The presence of ladderane lipids in the oxygen minimum zone of the Arabian Sea indicates nitrogen loss through anammox
Limnol. Oceanogr., 52(2), 2007, 780-786 | DOI: 10.4319/lo.2007.52.2.0780
ABSTRACT: Distributions of ladderane lipids, which are characteristic of membranes of bacteria performing anaerobic ammonium oxidation (anammox), were determined in the northwestern Arabian Sea with respect to season, depth, and distance to the coast of Oman. Ladderane lipids were detected and quantified in suspended particulate matter (SPM) obtained from various water depths along a northwest-to-southeast transect during the spring intermonsoon period. Maximum concentrations of 5-8 pg L-1 generally occurred at 500 m in the upper part of the oxygen minimum zone (OMZ). Fluxes of ladderane lipids obtained from sediment trap material sampled at 500-m water depth ~350 km off the coast reveal a strong seasonal pattern apparently related to the annual monsoon cycle in the northern Arabian Sea, with highest fluxes of 125 ng m-2 d-1 observed during the southwest monsoon.
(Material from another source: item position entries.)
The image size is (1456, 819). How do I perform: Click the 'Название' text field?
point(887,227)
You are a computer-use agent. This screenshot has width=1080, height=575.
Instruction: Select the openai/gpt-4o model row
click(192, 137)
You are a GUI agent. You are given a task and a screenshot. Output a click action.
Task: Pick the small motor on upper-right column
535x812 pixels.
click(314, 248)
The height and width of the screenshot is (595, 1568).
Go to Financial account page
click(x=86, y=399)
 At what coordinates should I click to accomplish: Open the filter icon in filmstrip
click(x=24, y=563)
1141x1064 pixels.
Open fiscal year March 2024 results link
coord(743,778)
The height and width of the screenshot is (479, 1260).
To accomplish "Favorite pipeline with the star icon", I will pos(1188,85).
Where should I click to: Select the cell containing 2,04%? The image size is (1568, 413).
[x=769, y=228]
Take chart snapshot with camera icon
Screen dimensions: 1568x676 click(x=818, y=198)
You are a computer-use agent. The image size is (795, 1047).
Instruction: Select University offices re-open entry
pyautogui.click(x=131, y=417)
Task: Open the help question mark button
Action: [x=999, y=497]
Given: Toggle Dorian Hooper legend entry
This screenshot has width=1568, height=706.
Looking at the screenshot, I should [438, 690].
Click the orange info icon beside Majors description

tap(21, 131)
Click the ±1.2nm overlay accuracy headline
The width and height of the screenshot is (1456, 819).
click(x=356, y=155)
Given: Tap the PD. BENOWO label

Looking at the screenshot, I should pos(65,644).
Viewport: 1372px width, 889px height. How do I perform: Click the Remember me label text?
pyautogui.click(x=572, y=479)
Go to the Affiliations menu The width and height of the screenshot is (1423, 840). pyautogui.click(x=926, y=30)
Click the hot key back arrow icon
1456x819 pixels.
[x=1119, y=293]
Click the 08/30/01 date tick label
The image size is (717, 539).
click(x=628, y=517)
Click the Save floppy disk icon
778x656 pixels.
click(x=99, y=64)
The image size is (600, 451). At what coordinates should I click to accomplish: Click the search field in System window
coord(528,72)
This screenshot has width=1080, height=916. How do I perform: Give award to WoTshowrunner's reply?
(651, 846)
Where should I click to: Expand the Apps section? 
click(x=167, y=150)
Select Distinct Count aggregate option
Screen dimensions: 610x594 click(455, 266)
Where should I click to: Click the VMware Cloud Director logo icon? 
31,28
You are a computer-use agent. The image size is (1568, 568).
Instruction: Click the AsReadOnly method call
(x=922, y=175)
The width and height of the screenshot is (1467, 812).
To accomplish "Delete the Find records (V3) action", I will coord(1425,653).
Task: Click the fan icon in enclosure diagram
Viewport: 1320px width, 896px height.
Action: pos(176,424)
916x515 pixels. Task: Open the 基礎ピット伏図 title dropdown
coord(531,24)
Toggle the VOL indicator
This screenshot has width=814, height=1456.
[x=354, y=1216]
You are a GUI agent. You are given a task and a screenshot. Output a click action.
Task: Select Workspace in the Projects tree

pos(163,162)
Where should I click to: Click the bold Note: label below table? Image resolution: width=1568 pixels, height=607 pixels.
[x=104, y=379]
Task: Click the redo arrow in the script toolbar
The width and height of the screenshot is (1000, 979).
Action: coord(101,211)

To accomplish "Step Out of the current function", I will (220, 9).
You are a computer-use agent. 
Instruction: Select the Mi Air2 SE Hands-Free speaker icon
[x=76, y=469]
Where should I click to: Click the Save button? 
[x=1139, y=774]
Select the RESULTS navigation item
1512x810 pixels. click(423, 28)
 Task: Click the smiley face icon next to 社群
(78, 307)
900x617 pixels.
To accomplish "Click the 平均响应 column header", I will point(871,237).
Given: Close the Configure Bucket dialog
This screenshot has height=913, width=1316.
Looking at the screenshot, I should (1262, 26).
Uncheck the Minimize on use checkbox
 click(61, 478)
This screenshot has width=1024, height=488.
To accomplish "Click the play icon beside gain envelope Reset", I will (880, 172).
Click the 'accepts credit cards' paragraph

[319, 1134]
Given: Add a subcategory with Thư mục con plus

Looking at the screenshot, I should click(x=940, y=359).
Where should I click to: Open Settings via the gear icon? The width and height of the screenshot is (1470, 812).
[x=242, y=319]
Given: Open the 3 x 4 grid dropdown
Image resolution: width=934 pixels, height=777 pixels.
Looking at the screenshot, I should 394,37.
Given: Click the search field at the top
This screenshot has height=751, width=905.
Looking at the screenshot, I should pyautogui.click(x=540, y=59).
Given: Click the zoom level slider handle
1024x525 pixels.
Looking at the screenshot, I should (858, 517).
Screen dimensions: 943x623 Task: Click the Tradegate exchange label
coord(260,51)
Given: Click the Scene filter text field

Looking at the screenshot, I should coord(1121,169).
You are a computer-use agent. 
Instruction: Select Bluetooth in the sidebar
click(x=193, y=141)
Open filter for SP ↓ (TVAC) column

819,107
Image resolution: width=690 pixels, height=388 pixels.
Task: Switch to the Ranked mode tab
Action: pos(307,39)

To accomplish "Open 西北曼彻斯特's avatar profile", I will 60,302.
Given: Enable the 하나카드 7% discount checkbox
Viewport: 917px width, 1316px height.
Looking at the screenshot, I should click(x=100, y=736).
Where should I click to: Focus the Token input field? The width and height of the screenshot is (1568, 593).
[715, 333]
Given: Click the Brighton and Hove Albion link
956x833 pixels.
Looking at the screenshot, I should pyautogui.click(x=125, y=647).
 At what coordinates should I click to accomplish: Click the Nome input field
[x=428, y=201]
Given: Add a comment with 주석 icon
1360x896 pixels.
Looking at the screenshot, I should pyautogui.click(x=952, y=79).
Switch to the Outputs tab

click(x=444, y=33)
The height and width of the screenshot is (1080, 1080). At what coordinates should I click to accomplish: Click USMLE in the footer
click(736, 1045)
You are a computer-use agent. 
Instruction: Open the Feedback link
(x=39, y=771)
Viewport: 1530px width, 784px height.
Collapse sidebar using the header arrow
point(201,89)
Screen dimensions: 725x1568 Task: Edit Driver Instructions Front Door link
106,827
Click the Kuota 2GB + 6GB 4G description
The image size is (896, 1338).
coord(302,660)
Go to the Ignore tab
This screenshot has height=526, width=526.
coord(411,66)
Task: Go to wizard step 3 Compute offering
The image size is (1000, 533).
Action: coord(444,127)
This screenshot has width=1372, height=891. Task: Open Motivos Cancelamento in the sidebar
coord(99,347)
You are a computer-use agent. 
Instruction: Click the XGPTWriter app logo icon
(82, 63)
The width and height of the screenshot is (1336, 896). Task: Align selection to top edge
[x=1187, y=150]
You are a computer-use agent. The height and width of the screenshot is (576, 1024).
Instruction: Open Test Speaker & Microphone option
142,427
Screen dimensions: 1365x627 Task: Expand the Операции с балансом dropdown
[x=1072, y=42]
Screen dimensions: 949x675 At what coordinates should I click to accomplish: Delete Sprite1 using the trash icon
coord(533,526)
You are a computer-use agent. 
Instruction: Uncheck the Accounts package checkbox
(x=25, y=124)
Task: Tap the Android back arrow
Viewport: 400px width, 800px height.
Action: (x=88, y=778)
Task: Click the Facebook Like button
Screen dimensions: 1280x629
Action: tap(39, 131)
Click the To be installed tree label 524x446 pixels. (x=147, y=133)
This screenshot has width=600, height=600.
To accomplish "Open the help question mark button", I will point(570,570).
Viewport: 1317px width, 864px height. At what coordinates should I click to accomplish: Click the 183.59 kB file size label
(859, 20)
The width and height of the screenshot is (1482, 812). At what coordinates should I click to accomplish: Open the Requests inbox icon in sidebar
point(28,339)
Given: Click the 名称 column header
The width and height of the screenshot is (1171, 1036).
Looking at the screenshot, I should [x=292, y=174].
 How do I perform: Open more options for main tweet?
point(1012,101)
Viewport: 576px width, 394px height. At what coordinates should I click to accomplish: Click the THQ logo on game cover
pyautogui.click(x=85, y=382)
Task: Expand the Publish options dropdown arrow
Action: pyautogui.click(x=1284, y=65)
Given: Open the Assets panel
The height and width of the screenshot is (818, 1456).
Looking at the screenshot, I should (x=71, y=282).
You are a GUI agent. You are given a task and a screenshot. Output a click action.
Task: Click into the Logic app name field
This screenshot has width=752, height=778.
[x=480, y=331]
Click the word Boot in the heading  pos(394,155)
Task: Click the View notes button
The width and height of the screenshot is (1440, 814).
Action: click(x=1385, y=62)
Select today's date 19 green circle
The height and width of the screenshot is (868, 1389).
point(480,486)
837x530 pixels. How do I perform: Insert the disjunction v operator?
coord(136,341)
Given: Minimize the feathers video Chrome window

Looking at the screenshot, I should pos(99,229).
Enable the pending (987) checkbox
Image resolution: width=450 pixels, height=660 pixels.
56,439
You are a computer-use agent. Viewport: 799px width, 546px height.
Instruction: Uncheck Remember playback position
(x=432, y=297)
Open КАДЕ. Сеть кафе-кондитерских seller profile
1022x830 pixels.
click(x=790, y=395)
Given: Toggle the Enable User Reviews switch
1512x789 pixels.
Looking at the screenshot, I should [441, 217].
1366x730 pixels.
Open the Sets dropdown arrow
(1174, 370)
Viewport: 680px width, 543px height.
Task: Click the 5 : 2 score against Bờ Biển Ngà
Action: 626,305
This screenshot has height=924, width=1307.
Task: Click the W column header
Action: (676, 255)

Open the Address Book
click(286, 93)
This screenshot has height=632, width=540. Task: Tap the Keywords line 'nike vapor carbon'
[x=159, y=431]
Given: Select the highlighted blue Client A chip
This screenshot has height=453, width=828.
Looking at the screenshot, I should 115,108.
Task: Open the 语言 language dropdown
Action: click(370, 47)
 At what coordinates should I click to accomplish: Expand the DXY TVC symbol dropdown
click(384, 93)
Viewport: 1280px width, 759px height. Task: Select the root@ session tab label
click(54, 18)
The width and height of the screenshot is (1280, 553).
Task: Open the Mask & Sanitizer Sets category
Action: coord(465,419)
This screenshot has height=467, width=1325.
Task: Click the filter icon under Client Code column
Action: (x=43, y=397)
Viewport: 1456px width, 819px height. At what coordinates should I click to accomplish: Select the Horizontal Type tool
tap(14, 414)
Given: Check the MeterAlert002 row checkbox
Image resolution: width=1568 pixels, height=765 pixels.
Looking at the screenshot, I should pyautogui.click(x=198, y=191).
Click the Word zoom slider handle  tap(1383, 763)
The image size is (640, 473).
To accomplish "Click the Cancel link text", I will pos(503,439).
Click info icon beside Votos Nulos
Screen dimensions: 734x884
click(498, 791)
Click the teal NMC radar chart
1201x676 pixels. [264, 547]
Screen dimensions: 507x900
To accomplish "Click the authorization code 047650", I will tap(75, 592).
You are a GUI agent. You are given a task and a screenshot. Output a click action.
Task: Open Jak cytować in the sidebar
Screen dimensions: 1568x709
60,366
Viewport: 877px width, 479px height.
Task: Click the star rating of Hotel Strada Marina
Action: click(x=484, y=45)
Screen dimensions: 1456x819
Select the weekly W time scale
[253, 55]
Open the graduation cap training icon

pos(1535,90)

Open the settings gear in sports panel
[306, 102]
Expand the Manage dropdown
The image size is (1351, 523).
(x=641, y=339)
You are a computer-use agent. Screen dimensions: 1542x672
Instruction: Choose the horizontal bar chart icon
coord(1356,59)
This fourfold increase in flux during the SW monsoon compared to the spring intermonsoon period may indicate higher anammox bacterial productivity or enhanced export of ladderanes during a period of high particulate matter flux or both. Anammox, in addition to denitrification, seems to be responsible for a significant loss of nutrient nitrogen from OMZ waters in the Arabian Sea.